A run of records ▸
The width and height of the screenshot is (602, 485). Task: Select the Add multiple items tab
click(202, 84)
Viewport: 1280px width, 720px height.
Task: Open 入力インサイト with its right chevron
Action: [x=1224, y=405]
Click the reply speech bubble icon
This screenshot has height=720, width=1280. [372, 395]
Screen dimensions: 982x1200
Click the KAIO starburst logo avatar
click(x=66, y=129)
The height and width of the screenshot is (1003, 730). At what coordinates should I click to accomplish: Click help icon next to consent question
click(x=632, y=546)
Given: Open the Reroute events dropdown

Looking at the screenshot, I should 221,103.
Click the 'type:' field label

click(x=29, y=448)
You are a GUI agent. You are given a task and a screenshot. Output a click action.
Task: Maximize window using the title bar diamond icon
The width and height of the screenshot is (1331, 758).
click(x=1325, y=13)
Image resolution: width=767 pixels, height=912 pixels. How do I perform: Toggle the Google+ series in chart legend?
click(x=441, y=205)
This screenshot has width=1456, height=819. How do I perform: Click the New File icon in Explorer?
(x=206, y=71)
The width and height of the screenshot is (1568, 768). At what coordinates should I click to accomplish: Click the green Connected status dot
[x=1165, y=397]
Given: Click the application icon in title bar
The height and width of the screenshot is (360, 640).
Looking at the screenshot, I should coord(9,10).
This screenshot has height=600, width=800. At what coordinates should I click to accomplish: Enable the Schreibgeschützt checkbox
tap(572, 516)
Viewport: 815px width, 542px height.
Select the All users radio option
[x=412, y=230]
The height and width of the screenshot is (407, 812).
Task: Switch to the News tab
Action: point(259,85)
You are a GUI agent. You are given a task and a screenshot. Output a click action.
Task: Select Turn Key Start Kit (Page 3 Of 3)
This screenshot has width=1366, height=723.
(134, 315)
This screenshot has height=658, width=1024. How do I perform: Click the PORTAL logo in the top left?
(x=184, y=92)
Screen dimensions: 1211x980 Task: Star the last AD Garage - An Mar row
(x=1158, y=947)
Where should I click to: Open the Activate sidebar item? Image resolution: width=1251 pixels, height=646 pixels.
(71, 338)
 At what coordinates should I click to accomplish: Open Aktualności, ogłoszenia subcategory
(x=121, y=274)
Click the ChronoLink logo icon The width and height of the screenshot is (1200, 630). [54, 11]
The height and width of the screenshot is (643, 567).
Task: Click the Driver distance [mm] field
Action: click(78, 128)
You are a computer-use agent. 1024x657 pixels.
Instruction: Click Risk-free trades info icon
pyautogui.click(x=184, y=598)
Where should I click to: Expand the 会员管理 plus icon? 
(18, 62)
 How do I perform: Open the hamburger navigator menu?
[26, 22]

What you will do ▸ Reproduce all of the records above word for word, keeping every line as it appears.

Exercise response ▸
The width and height of the screenshot is (602, 485). Task: Select the Add multiple items tab
click(202, 84)
Viewport: 1280px width, 720px height.
Task: Open 入力インサイト with its right chevron
Action: [x=1224, y=405]
Click the reply speech bubble icon
This screenshot has height=720, width=1280. [372, 395]
Screen dimensions: 982x1200
Click the KAIO starburst logo avatar
click(x=66, y=129)
The height and width of the screenshot is (1003, 730). At what coordinates should I click to accomplish: Click help icon next to consent question
click(x=632, y=546)
Given: Open the Reroute events dropdown

Looking at the screenshot, I should 221,103.
Click the 'type:' field label

click(x=29, y=448)
You are a GUI agent. You are given a task and a screenshot. Output a click action.
Task: Maximize window using the title bar diamond icon
The width and height of the screenshot is (1331, 758).
click(x=1325, y=13)
Image resolution: width=767 pixels, height=912 pixels. How do I perform: Toggle the Google+ series in chart legend?
click(x=441, y=205)
This screenshot has width=1456, height=819. How do I perform: Click the New File icon in Explorer?
(x=206, y=71)
The width and height of the screenshot is (1568, 768). At what coordinates should I click to accomplish: Click the green Connected status dot
[x=1165, y=397]
Given: Click the application icon in title bar
The height and width of the screenshot is (360, 640).
Looking at the screenshot, I should coord(9,10).
This screenshot has height=600, width=800. At what coordinates should I click to accomplish: Enable the Schreibgeschützt checkbox
tap(572, 516)
Viewport: 815px width, 542px height.
Select the All users radio option
[x=412, y=230]
The height and width of the screenshot is (407, 812).
Task: Switch to the News tab
Action: point(259,85)
You are a GUI agent. You are given a task and a screenshot. Output a click action.
Task: Select Turn Key Start Kit (Page 3 Of 3)
This screenshot has width=1366, height=723.
(134, 315)
This screenshot has height=658, width=1024. How do I perform: Click the PORTAL logo in the top left?
(x=184, y=92)
Screen dimensions: 1211x980 Task: Star the last AD Garage - An Mar row
(x=1158, y=947)
Where should I click to: Open the Activate sidebar item? Image resolution: width=1251 pixels, height=646 pixels.
(71, 338)
 At what coordinates should I click to accomplish: Open Aktualności, ogłoszenia subcategory
(x=121, y=274)
Click the ChronoLink logo icon The width and height of the screenshot is (1200, 630). [54, 11]
The height and width of the screenshot is (643, 567).
Task: Click the Driver distance [mm] field
Action: click(78, 128)
You are a computer-use agent. 1024x657 pixels.
Instruction: Click Risk-free trades info icon
pyautogui.click(x=184, y=598)
Where should I click to: Expand the 会员管理 plus icon? 
(18, 62)
 How do I perform: Open the hamburger navigator menu?
[26, 22]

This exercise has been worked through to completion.